# Exercise aim
Given the records below, would you repeat exactly the lines that begin at the one containing "The height and width of the screenshot is (952, 1270)." and end at the one containing "The image size is (887, 453).", inclusive?

# Exercise data
****************
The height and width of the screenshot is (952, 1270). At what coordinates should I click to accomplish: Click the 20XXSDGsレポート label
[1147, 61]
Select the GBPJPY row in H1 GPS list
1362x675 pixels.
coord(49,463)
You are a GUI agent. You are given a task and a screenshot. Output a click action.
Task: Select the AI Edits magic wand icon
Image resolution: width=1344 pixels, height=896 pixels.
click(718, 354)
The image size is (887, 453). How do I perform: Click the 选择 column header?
****************
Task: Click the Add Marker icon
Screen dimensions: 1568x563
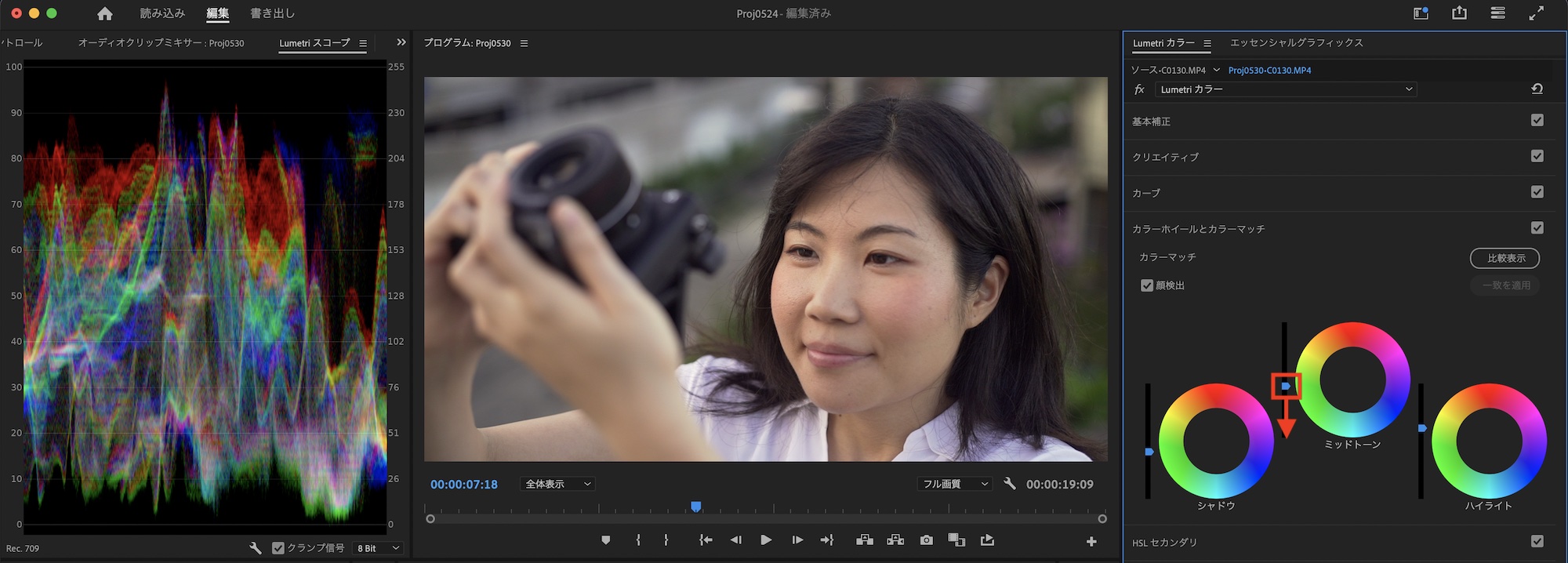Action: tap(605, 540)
****************
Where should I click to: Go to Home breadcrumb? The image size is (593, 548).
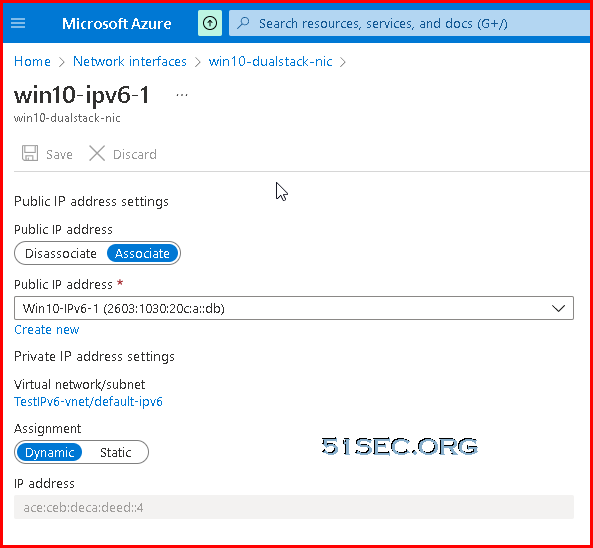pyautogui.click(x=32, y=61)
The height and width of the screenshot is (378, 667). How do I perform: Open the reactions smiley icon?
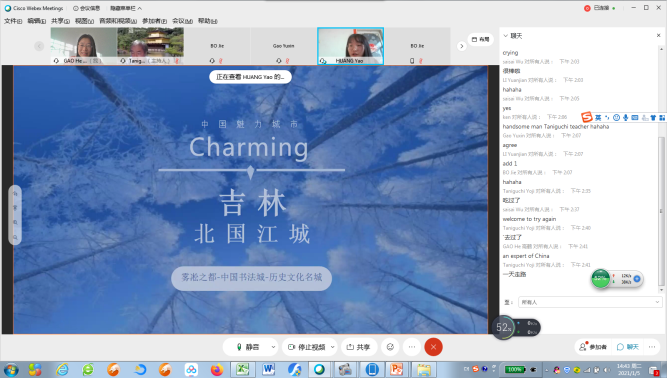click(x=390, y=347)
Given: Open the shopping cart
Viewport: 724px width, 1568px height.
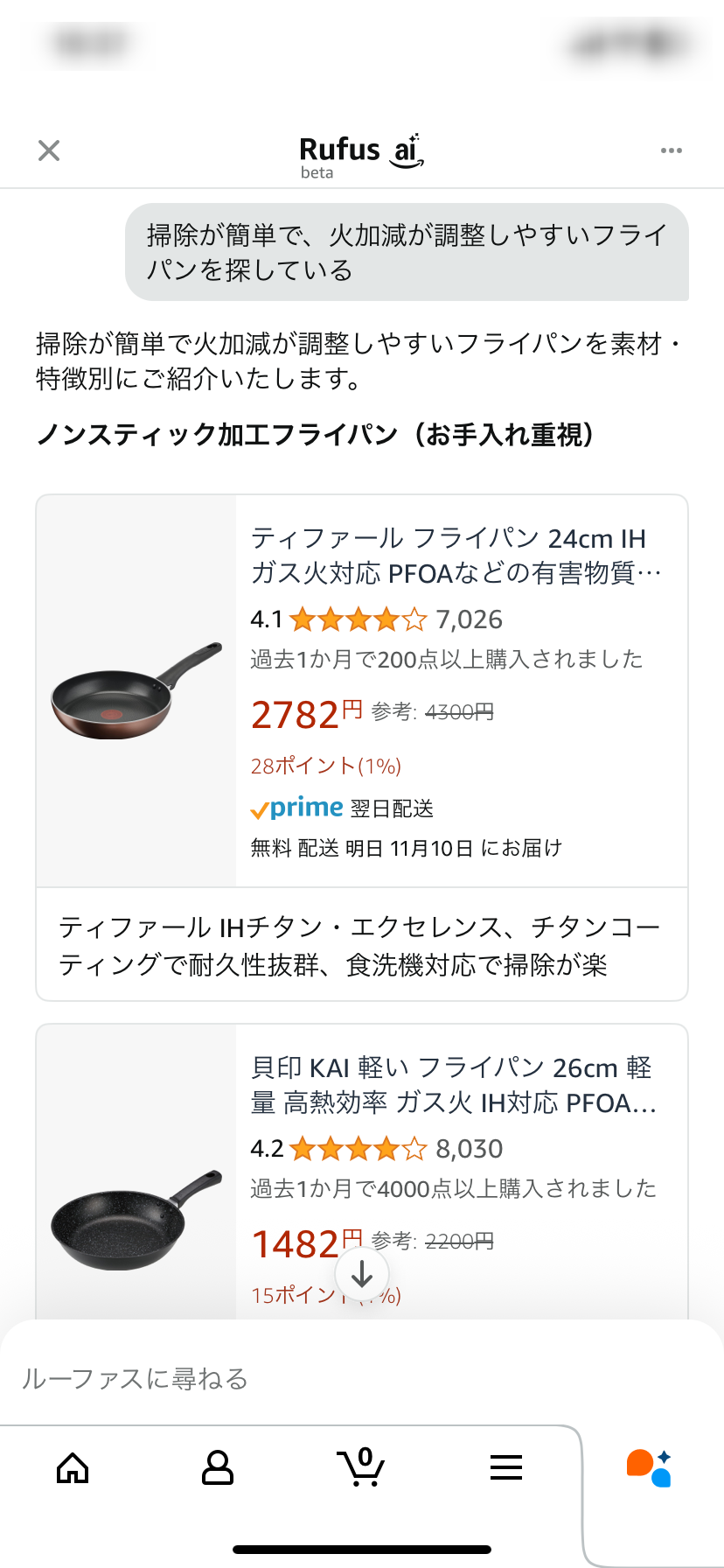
****************
# Answer space
The height and width of the screenshot is (952, 1270). At what coordinates should I click to accomplish: Click the 20XXSDGsレポート label
[1147, 61]
Select the GBPJPY row in H1 GPS list
1362x675 pixels.
coord(49,463)
You are a GUI agent. You are given a task and a screenshot. Output a click action.
Task: Select the AI Edits magic wand icon
Image resolution: width=1344 pixels, height=896 pixels.
click(718, 354)
The image size is (887, 453). How do I perform: Click the 选择 column header?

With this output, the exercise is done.